I decided to benchmark read_csv()
from the readr package for a large csv file with base read.csv()
function and fread()
from the data.table package, which is written in C.
I use the flights
data from nycflights13 package.
library(nycflights13)
write.csv(flights, "flights.csv")
The flights.csv file gets extracted as a 25.5MB CSV file on my Windows machine.
library(rbenchmark)
library(data.table); library(readr)
## Read using read.csv() function from base
read.base <- function(x){
read.csv("flights.csv")
}
## Read using read_csv() function from readr
read.readr <- function(x){
read_csv("flights.csv")
}
## Read using fread() function from data.table
read.DT <- function(x){
read_csv("flights.csv")
}
benchmark(
read.base(),
read.readr(),
read.DT(),
replications = 10
)
## test replications elapsed relative user.self sys.self user.child
## 1 read.base() 10 31.79 3.315 31.39 0.33 NA
## 3 read.DT() 10 9.59 1.000 9.53 0.07 NA
## 2 read.readr() 10 9.61 1.002 9.50 0.10 NA
## sys.child
## 1 NA
## 3 NA
## 2 NA
Both fread()
and read_csv()
provide us with significant improvement in timings.

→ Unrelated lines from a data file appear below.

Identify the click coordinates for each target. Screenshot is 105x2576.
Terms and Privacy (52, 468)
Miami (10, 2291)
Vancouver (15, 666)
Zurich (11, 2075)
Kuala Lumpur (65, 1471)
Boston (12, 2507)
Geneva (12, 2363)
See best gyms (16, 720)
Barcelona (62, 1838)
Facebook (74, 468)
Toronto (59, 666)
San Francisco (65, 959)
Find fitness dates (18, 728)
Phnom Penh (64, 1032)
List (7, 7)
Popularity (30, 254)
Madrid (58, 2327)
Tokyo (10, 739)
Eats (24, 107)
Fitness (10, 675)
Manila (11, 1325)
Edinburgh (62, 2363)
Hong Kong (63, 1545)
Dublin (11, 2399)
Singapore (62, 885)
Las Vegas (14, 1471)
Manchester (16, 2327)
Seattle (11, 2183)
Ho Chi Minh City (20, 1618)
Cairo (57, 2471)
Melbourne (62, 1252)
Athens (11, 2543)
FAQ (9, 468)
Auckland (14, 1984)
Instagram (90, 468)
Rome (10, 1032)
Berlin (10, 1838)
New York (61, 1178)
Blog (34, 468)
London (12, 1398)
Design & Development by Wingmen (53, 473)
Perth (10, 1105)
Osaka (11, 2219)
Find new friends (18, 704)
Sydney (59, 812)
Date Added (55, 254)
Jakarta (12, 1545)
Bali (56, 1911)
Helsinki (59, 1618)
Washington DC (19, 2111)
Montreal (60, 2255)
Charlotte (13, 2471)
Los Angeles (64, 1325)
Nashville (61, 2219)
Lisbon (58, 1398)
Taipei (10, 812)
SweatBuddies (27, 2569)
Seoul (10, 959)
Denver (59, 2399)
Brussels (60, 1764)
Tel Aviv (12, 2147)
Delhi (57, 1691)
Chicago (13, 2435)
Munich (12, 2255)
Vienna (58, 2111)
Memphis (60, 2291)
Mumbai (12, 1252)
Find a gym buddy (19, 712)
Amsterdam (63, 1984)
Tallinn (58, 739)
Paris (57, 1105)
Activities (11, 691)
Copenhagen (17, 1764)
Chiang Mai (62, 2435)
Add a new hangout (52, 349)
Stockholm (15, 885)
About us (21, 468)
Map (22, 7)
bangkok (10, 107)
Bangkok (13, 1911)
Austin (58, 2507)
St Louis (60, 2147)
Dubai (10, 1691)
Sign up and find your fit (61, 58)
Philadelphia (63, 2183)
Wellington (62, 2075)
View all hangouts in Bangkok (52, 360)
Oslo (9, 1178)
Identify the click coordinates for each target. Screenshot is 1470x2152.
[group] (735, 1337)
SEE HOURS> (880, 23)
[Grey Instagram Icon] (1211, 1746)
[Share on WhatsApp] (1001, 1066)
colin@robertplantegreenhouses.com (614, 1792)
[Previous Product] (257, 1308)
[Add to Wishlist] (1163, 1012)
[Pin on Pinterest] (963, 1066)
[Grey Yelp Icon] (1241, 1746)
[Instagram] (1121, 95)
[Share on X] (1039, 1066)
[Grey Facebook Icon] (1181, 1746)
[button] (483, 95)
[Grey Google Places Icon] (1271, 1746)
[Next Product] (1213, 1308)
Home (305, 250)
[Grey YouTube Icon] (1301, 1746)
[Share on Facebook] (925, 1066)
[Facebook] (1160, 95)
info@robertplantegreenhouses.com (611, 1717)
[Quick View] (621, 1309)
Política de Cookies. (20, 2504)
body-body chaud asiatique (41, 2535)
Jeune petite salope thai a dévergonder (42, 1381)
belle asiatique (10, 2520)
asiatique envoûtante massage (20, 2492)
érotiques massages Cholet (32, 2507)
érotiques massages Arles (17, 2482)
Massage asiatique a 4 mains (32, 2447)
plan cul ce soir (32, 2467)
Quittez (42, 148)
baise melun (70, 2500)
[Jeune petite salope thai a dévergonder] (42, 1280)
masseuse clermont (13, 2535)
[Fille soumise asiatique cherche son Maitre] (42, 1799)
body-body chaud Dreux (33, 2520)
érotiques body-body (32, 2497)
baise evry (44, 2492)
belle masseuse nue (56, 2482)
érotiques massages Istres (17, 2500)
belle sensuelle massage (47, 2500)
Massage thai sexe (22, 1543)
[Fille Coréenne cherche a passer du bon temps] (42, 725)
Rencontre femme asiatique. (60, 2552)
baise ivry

Let's tweak the read.csv()
function to read the all the columns as characters (which supposedly improves performance).
## Read using read.csv() function from base
read.base2 <- function(x){
read.csv("flights.csv", colClasses = "character")
}
benchmark(
read.base(),
read.base2(),
read.readr(),
read.DT(),
replications = 10
)
## test replications elapsed relative user.self sys.self user.child
## 1 read.base() 10 30.41 2.993 29.95 0.37 NA
## 2 read.base2() 10 26.14 2.573 25.46 0.42 NA
## 4 read.DT() 10 10.21 1.005 10.01 0.07 NA
## 3 read.readr() 10 10.16 1.000 10.08 0.04 NA
## sys.child
## 1 NA
## 2 NA
## 4 NA
## 3 NA
Though the performance of read.csv()
functions improves, it does not even come closer to that of function from readr or data.table packages.
Thanks, Hadley Wickham, Romain Francois for readr; Matt Dowle et.al. for data.table. Now I can read my data much more quickly and efficiently.